"Vita e morte di un ingegnere" di Edoardo Albinati (Mondadori, pagg. 150, rilegato, euro 18).
Bellissimo e commovente ricordo della vita e soprattutto della morte di un uomo, il padre di Albinati. I nove mesi di malattia, il cinismo dei medici, i silenzi, tutto il non detto di una vita che torna a galla, l'incapacità di chi ha trascorso l'esistenza sul lavoro e per il lavoro di soffrire e morire abbandonandosi alla pietà e alle lacrime degli altri, togliendosi almeno per una volta, almeno alla fine, la maschera granitica del gran lavoratore, uomo d'affari e ingegnere.
"Non l'ho mai sentito lamentarsi per un lavoro gravoso, per una giornata pesante. Se penso che a me basta un paio d'ore di un qualsiasi impegno per prosciugare le mie forze, mi viene da chiedermi attraverso quali fessure e per quali rivoli si sia dispersa, trasmettendosi di padre in figlio, quella preziosa energia (...) mentre mio padre schiacciando una dopo l'altra un incredibile numero di sigarette del monopolio in fondo ai posacere del suo ufficio e della sua automobile, macinava il tempo del lavoro con vorace determinazione, mitragliava sopralluoghi, appuntamenti, incontri e scontri, e laddove il lavoro sembrava esaurirsi, lui se ne creava dell'altro inventandosi difficoltà, improvvisi inceppi nell'andamento dei suoi affari, guai simulati e problemi virtuali, tanto per aver del materiale da gettare nella caldaia del suo inarrestabile motore"

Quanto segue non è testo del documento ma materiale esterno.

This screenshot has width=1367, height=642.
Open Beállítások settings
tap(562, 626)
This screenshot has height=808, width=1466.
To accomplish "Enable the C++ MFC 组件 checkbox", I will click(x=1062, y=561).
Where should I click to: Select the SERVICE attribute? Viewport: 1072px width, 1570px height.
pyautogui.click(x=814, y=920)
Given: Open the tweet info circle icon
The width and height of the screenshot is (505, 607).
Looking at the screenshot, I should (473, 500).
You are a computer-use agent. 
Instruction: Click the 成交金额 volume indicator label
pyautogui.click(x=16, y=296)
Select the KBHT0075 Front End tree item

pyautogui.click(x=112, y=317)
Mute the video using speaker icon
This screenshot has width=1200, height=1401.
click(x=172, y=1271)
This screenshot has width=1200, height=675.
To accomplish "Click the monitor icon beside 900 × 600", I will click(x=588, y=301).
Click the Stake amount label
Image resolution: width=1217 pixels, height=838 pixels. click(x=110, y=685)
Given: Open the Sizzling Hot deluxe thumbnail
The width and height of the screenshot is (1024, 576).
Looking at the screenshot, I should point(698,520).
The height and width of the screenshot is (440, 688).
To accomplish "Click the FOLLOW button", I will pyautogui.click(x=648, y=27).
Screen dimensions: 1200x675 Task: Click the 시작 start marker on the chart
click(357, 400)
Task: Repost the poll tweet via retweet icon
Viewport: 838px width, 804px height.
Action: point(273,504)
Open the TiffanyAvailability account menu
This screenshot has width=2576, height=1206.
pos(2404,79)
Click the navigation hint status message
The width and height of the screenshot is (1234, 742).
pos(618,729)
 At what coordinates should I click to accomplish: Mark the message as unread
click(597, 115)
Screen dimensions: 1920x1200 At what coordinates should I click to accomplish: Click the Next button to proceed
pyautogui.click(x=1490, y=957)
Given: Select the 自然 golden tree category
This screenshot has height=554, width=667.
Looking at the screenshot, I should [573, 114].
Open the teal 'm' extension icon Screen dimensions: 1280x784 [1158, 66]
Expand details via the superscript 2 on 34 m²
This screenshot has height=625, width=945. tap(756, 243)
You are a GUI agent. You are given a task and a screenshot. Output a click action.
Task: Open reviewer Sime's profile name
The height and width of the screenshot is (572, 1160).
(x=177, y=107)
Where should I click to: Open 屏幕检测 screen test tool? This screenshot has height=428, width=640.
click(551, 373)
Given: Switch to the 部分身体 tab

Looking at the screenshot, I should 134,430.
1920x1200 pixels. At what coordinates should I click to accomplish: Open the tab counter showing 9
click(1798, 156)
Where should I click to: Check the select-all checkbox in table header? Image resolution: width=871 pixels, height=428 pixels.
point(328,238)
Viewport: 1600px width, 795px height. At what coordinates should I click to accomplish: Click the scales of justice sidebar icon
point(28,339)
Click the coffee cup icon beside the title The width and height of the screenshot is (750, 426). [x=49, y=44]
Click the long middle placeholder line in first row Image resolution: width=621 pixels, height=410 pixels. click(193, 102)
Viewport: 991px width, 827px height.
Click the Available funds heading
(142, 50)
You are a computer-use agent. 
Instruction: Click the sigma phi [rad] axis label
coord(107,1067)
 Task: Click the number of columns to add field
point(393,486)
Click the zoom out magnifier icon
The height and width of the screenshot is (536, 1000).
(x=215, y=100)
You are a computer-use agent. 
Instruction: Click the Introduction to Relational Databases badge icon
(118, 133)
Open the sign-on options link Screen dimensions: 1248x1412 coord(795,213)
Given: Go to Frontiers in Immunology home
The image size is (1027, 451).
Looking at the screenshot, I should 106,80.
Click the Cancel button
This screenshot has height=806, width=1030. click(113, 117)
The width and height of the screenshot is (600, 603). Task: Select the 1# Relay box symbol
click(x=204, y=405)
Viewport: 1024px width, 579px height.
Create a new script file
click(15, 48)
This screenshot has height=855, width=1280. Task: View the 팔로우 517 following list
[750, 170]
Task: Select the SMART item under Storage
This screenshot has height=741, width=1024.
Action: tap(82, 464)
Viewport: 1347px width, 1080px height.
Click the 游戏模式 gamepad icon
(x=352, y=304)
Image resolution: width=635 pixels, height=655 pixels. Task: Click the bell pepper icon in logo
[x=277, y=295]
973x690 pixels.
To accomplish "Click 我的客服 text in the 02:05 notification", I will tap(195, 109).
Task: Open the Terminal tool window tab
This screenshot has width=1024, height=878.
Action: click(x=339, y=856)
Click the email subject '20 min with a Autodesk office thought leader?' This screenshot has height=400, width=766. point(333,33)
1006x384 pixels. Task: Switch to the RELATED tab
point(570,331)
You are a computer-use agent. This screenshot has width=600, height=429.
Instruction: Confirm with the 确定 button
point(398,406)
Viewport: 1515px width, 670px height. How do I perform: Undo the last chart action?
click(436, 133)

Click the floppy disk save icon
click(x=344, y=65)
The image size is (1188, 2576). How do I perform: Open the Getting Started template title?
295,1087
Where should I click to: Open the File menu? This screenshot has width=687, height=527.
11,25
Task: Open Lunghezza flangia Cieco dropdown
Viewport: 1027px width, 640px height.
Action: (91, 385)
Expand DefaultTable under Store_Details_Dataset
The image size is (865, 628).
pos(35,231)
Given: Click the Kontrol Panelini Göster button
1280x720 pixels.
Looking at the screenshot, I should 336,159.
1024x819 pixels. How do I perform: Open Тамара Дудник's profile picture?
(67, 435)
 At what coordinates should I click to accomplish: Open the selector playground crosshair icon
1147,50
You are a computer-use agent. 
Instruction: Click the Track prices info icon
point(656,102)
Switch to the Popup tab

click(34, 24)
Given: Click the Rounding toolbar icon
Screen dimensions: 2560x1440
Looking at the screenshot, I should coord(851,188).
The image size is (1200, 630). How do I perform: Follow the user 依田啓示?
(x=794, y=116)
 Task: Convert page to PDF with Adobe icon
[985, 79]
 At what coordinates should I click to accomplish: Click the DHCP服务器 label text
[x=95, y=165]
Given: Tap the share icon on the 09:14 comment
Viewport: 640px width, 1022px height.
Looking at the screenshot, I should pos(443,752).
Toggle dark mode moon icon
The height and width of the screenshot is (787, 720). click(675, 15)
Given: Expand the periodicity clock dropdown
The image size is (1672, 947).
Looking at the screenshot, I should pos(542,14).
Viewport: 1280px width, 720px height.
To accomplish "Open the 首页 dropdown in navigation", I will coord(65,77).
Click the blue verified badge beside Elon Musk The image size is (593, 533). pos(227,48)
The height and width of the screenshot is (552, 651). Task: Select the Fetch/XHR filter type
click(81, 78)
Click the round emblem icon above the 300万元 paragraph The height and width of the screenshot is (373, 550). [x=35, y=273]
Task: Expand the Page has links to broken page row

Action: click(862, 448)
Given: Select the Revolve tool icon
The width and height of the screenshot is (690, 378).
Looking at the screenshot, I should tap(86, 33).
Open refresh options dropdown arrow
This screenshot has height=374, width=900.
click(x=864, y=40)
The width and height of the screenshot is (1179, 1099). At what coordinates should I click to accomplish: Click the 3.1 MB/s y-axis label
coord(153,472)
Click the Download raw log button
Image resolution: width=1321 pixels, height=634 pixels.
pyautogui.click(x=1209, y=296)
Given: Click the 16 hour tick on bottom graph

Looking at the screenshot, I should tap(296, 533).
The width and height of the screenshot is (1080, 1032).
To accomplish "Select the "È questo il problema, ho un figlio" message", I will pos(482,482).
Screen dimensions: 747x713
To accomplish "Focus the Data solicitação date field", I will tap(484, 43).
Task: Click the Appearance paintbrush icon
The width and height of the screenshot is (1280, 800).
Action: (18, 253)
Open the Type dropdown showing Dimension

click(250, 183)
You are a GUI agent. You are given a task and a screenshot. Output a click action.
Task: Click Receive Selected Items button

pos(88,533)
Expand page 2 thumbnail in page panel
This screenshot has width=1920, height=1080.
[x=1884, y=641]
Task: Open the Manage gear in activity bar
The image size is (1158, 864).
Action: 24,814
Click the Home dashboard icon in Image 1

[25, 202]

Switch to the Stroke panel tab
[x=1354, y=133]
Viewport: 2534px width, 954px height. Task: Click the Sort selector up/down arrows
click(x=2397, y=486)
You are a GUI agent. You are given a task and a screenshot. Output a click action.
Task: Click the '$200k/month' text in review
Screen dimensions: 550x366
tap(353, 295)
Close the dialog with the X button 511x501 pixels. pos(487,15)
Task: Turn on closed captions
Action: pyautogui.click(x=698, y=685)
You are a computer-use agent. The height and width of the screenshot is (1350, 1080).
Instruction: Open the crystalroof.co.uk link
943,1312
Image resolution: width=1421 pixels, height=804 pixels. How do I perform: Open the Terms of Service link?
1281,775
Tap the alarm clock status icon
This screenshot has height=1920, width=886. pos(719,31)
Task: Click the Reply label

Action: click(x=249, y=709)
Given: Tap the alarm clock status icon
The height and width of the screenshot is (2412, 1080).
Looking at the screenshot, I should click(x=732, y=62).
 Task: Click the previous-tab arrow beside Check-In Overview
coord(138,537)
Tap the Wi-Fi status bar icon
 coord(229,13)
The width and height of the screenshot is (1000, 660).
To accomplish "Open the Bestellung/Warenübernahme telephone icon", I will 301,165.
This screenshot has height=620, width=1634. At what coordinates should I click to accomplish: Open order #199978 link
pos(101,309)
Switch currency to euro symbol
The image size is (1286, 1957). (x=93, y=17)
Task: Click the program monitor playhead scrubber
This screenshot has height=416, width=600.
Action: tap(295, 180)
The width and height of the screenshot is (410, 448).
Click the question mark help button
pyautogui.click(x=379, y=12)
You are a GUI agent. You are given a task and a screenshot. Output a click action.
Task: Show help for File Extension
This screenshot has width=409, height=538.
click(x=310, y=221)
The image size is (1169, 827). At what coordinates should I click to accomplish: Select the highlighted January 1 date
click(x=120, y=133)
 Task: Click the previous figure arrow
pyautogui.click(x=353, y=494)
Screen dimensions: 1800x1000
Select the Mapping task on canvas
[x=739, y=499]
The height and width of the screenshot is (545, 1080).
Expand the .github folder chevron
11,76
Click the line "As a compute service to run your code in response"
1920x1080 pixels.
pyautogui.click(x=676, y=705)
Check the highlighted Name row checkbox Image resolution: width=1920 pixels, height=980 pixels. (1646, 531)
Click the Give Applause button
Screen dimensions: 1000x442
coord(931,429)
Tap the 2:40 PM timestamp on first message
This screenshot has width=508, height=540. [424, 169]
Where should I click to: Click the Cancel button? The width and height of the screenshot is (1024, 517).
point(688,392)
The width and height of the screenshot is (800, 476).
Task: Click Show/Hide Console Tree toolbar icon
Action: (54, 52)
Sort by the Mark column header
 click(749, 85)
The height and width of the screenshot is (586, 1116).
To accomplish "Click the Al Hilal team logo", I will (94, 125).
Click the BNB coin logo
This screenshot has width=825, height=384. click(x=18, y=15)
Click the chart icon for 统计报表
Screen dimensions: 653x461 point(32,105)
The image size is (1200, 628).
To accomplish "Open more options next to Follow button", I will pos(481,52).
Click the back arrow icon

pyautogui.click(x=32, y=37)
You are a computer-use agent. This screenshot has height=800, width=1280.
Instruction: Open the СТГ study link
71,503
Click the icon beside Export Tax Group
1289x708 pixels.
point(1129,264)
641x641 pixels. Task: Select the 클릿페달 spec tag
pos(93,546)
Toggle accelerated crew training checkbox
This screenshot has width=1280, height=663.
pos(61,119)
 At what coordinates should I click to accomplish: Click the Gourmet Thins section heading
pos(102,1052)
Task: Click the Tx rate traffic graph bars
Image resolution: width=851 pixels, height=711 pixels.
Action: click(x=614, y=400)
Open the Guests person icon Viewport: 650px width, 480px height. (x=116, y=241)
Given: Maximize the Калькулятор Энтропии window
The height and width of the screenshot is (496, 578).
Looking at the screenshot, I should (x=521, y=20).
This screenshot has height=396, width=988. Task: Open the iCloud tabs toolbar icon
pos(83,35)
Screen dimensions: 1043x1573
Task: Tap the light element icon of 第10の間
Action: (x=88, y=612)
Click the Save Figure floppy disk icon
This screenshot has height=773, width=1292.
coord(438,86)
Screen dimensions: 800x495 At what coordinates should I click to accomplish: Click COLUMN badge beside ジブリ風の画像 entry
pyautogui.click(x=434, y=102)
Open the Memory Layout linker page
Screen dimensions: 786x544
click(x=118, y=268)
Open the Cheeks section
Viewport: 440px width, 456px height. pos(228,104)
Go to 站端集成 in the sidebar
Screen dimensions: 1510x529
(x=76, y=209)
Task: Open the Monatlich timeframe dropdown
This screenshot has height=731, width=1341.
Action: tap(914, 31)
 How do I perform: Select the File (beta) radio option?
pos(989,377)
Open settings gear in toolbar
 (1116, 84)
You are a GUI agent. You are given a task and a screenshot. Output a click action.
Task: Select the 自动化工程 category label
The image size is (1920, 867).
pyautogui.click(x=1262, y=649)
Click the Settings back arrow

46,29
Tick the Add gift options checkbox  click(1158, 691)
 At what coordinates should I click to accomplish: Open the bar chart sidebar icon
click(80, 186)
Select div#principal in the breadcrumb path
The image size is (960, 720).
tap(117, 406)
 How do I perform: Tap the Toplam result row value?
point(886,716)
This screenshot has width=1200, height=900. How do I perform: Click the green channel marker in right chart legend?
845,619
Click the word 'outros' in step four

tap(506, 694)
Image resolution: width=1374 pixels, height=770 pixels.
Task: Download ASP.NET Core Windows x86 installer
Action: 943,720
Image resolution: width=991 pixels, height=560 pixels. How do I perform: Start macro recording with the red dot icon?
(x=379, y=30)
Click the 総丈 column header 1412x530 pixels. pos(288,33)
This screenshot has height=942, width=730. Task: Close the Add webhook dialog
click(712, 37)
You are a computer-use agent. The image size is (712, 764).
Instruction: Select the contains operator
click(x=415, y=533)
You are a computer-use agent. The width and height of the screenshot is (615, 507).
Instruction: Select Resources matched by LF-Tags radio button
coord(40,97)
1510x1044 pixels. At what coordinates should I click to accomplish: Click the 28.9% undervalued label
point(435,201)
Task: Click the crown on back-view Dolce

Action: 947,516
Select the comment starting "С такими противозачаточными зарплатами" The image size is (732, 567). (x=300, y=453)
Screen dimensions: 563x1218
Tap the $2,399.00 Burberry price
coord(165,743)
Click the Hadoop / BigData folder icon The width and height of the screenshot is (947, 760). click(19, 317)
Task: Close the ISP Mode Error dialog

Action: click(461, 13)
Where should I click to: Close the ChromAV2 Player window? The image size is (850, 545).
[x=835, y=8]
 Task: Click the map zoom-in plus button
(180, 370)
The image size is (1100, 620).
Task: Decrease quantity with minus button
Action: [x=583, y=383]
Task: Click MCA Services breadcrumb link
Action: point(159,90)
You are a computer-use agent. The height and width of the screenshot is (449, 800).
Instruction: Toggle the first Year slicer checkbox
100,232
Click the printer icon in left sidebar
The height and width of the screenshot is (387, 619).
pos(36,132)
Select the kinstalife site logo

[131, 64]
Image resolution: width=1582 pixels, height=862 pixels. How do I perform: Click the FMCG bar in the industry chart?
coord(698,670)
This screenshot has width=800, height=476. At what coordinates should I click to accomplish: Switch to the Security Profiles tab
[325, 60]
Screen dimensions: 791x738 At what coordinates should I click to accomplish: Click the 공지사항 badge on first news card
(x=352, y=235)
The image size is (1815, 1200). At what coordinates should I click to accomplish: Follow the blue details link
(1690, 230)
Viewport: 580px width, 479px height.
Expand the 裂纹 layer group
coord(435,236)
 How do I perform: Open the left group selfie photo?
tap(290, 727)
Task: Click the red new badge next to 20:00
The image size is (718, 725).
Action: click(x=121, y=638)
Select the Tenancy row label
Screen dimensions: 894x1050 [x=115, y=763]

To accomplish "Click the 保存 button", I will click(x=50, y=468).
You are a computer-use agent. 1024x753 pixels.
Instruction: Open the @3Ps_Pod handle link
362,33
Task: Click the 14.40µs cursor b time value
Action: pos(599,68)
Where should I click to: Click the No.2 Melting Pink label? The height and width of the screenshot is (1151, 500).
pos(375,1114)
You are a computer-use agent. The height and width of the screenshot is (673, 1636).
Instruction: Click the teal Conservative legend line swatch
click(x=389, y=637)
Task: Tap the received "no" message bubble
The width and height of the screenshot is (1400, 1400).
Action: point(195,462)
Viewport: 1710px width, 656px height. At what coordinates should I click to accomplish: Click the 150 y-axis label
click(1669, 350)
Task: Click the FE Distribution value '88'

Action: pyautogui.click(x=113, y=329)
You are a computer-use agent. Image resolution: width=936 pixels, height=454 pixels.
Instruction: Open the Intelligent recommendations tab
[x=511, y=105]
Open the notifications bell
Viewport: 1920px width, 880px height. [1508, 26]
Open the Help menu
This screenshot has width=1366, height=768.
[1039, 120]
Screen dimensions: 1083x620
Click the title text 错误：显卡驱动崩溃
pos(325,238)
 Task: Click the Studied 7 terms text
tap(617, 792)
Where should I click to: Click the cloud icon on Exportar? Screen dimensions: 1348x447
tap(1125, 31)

"(...) Sai, pensavamo che alla fine si sarebbe tolto quella maschera, ce lo aspettavamo, cambierà, non può conservare questo atteggiamento di autocontrollo sino alla fine, lo aspettavamo tutti e per prima mia madre, invece quella maschera se l'è premuta sul volto sino alla fine, fino all'ultimo istante, nessuno ha potuto strappargliela, è morto con la maschera".